## Start MATERIALS PROVIDED

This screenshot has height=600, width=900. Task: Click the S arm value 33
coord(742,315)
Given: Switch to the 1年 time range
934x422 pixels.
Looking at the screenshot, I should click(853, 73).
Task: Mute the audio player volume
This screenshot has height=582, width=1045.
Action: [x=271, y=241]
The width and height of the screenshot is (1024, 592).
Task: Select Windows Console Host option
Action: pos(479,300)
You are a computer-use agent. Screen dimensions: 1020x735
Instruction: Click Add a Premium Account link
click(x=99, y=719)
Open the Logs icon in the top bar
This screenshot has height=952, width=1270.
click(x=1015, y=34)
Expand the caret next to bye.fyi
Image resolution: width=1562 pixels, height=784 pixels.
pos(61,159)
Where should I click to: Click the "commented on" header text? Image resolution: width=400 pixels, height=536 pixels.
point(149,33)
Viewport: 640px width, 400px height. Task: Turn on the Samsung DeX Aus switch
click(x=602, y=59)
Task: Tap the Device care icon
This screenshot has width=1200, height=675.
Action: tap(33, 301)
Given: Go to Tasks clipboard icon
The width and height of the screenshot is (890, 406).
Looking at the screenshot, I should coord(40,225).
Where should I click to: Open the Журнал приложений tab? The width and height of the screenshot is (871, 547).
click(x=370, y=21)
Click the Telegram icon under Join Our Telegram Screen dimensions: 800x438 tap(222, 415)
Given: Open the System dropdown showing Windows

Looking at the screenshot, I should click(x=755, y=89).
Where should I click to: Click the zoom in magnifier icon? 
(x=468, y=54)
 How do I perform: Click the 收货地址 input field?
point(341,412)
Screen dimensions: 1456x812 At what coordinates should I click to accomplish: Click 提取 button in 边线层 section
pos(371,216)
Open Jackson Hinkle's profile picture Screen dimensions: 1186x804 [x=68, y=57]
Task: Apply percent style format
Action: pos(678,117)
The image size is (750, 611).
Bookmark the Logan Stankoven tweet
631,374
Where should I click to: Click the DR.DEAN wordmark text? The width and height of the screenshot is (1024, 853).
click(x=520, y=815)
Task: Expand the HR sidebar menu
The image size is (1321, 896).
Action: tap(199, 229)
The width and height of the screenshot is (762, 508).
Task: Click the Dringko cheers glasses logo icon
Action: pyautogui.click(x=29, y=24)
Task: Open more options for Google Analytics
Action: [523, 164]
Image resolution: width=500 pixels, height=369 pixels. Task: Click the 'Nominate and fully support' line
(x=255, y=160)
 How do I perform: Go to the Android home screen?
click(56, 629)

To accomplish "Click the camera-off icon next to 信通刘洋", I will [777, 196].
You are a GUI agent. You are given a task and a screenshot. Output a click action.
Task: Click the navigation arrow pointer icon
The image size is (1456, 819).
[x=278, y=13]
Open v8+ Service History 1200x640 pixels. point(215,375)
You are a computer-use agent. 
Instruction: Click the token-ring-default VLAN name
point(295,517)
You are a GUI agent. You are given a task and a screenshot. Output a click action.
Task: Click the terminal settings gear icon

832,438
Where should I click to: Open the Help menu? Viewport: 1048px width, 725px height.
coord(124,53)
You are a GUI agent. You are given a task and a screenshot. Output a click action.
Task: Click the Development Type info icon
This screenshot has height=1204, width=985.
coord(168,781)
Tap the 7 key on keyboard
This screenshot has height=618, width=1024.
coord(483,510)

## End MATERIALS PROVIDED

Revise the records above by replacing "Where should I click to" with "Where do I click to" everywhere it appears, keeping everything else the same.

▸ **ANSWER BELOW**:
This screenshot has height=600, width=900. Task: Click the S arm value 33
coord(742,315)
Given: Switch to the 1年 time range
934x422 pixels.
Looking at the screenshot, I should click(853, 73).
Task: Mute the audio player volume
This screenshot has height=582, width=1045.
Action: [x=271, y=241]
The width and height of the screenshot is (1024, 592).
Task: Select Windows Console Host option
Action: pos(479,300)
You are a computer-use agent. Screen dimensions: 1020x735
Instruction: Click Add a Premium Account link
click(x=99, y=719)
Open the Logs icon in the top bar
This screenshot has height=952, width=1270.
click(x=1015, y=34)
Expand the caret next to bye.fyi
Image resolution: width=1562 pixels, height=784 pixels.
pos(61,159)
Where do I click to: Click the "commented on" header text? Image resolution: width=400 pixels, height=536 pixels.
point(149,33)
Viewport: 640px width, 400px height. Task: Turn on the Samsung DeX Aus switch
click(x=602, y=59)
Task: Tap the Device care icon
This screenshot has width=1200, height=675.
Action: tap(33, 301)
Given: Go to Tasks clipboard icon
The width and height of the screenshot is (890, 406).
Looking at the screenshot, I should coord(40,225).
Where do I click to: Open the Журнал приложений tab? The width and height of the screenshot is (871, 547).
click(x=370, y=21)
Click the Telegram icon under Join Our Telegram Screen dimensions: 800x438 tap(222, 415)
Given: Open the System dropdown showing Windows

Looking at the screenshot, I should click(x=755, y=89).
Where do I click to: Click the zoom in magnifier icon? 
(x=468, y=54)
 How do I perform: Click the 收货地址 input field?
point(341,412)
Screen dimensions: 1456x812 At what coordinates should I click to accomplish: Click 提取 button in 边线层 section
pos(371,216)
Open Jackson Hinkle's profile picture Screen dimensions: 1186x804 [x=68, y=57]
Task: Apply percent style format
Action: pos(678,117)
The image size is (750, 611).
Bookmark the Logan Stankoven tweet
631,374
Where do I click to: Click the DR.DEAN wordmark text? The width and height of the screenshot is (1024, 853).
click(x=520, y=815)
Task: Expand the HR sidebar menu
The image size is (1321, 896).
Action: tap(199, 229)
The width and height of the screenshot is (762, 508).
Task: Click the Dringko cheers glasses logo icon
Action: pyautogui.click(x=29, y=24)
Task: Open more options for Google Analytics
Action: [523, 164]
Image resolution: width=500 pixels, height=369 pixels. Task: Click the 'Nominate and fully support' line
(x=255, y=160)
 How do I perform: Go to the Android home screen?
click(56, 629)

To accomplish "Click the camera-off icon next to 信通刘洋", I will [777, 196].
You are a GUI agent. You are given a task and a screenshot. Output a click action.
Task: Click the navigation arrow pointer icon
The image size is (1456, 819).
[x=278, y=13]
Open v8+ Service History 1200x640 pixels. point(215,375)
You are a computer-use agent. 
Instruction: Click the token-ring-default VLAN name
point(295,517)
You are a GUI agent. You are given a task and a screenshot. Output a click action.
Task: Click the terminal settings gear icon

832,438
Where do I click to: Open the Help menu? Viewport: 1048px width, 725px height.
coord(124,53)
You are a GUI agent. You are given a task and a screenshot. Output a click action.
Task: Click the Development Type info icon
This screenshot has height=1204, width=985.
coord(168,781)
Tap the 7 key on keyboard
This screenshot has height=618, width=1024.
coord(483,510)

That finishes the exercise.